> [WHAT THIS TASK INVOLVES]: All records given below must be printed word for word.

[Saved data entries]
________________________

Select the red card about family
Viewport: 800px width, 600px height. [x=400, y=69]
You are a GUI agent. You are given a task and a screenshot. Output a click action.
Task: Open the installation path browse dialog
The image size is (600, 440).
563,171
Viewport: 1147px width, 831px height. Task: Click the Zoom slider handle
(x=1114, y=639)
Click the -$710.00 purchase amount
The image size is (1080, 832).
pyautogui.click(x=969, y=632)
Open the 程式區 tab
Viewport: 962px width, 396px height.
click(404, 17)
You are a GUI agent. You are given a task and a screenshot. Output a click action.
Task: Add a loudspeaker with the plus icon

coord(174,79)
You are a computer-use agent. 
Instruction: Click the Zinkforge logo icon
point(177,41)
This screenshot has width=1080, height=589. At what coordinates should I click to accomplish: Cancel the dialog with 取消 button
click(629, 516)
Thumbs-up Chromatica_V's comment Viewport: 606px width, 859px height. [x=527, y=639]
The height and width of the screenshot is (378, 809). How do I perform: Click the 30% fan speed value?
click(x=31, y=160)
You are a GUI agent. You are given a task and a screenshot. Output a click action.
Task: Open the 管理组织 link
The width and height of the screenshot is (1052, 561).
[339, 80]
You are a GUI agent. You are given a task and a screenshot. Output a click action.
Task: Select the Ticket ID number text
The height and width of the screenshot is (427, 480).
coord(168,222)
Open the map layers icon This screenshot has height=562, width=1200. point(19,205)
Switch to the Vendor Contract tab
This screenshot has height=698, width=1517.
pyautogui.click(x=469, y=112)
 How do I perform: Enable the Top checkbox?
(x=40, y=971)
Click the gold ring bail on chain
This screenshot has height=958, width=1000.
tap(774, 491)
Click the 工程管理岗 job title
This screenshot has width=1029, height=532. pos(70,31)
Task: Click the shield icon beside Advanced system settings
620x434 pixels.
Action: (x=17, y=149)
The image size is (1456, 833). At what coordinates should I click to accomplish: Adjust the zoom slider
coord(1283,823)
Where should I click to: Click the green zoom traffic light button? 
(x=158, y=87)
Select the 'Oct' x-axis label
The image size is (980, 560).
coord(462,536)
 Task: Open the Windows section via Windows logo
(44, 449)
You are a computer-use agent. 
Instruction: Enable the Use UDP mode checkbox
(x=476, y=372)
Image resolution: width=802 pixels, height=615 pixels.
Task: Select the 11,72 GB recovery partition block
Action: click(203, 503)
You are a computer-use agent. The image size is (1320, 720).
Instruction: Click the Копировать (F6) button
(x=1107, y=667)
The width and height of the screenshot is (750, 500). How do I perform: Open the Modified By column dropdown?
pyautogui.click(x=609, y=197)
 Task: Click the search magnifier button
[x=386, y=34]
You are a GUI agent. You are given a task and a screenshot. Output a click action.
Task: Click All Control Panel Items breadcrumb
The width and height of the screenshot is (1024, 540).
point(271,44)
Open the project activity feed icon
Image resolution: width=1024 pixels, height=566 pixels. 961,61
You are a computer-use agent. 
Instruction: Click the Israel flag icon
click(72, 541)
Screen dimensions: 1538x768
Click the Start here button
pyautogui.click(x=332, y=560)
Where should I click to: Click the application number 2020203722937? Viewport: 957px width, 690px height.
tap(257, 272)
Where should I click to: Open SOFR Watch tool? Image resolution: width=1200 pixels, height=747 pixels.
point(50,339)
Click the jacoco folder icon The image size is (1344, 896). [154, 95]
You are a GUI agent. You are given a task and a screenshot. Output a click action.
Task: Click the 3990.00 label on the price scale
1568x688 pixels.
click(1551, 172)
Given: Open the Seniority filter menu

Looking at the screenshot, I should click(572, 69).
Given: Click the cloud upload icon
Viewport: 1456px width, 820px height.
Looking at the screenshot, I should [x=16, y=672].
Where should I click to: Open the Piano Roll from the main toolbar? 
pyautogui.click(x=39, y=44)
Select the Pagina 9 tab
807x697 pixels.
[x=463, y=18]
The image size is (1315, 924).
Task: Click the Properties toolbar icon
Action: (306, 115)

________________________

> [RESULT]:
Select the red card about family
Viewport: 800px width, 600px height. [x=400, y=69]
You are a GUI agent. You are given a task and a screenshot. Output a click action.
Task: Open the installation path browse dialog
The image size is (600, 440).
563,171
Viewport: 1147px width, 831px height. Task: Click the Zoom slider handle
(x=1114, y=639)
Click the -$710.00 purchase amount
The image size is (1080, 832).
pyautogui.click(x=969, y=632)
Open the 程式區 tab
Viewport: 962px width, 396px height.
click(404, 17)
You are a GUI agent. You are given a task and a screenshot. Output a click action.
Task: Add a loudspeaker with the plus icon

coord(174,79)
You are a computer-use agent. 
Instruction: Click the Zinkforge logo icon
point(177,41)
This screenshot has width=1080, height=589. At what coordinates should I click to accomplish: Cancel the dialog with 取消 button
click(629, 516)
Thumbs-up Chromatica_V's comment Viewport: 606px width, 859px height. [x=527, y=639]
The height and width of the screenshot is (378, 809). How do I perform: Click the 30% fan speed value?
click(x=31, y=160)
You are a GUI agent. You are given a task and a screenshot. Output a click action.
Task: Open the 管理组织 link
The width and height of the screenshot is (1052, 561).
[339, 80]
You are a GUI agent. You are given a task and a screenshot. Output a click action.
Task: Select the Ticket ID number text
The height and width of the screenshot is (427, 480).
coord(168,222)
Open the map layers icon This screenshot has height=562, width=1200. point(19,205)
Switch to the Vendor Contract tab
This screenshot has height=698, width=1517.
pyautogui.click(x=469, y=112)
 How do I perform: Enable the Top checkbox?
(x=40, y=971)
Click the gold ring bail on chain
This screenshot has height=958, width=1000.
tap(774, 491)
Click the 工程管理岗 job title
This screenshot has width=1029, height=532. pos(70,31)
Task: Click the shield icon beside Advanced system settings
620x434 pixels.
Action: (x=17, y=149)
The image size is (1456, 833). At what coordinates should I click to accomplish: Adjust the zoom slider
coord(1283,823)
Where should I click to: Click the green zoom traffic light button? 
(x=158, y=87)
Select the 'Oct' x-axis label
The image size is (980, 560).
coord(462,536)
 Task: Open the Windows section via Windows logo
(44, 449)
You are a computer-use agent. 
Instruction: Enable the Use UDP mode checkbox
(x=476, y=372)
Image resolution: width=802 pixels, height=615 pixels.
Task: Select the 11,72 GB recovery partition block
Action: click(203, 503)
You are a computer-use agent. The image size is (1320, 720).
Instruction: Click the Копировать (F6) button
(x=1107, y=667)
The width and height of the screenshot is (750, 500). How do I perform: Open the Modified By column dropdown?
pyautogui.click(x=609, y=197)
 Task: Click the search magnifier button
[x=386, y=34]
You are a GUI agent. You are given a task and a screenshot. Output a click action.
Task: Click All Control Panel Items breadcrumb
The width and height of the screenshot is (1024, 540).
point(271,44)
Open the project activity feed icon
Image resolution: width=1024 pixels, height=566 pixels. 961,61
You are a computer-use agent. 
Instruction: Click the Israel flag icon
click(72, 541)
Screen dimensions: 1538x768
Click the Start here button
pyautogui.click(x=332, y=560)
Where should I click to: Click the application number 2020203722937? Viewport: 957px width, 690px height.
tap(257, 272)
Where should I click to: Open SOFR Watch tool? Image resolution: width=1200 pixels, height=747 pixels.
point(50,339)
Click the jacoco folder icon The image size is (1344, 896). [154, 95]
You are a GUI agent. You are given a task and a screenshot. Output a click action.
Task: Click the 3990.00 label on the price scale
1568x688 pixels.
click(1551, 172)
Given: Open the Seniority filter menu

Looking at the screenshot, I should click(572, 69).
Given: Click the cloud upload icon
Viewport: 1456px width, 820px height.
Looking at the screenshot, I should [x=16, y=672].
Where should I click to: Open the Piano Roll from the main toolbar? 
pyautogui.click(x=39, y=44)
Select the Pagina 9 tab
807x697 pixels.
[x=463, y=18]
The image size is (1315, 924).
Task: Click the Properties toolbar icon
Action: (306, 115)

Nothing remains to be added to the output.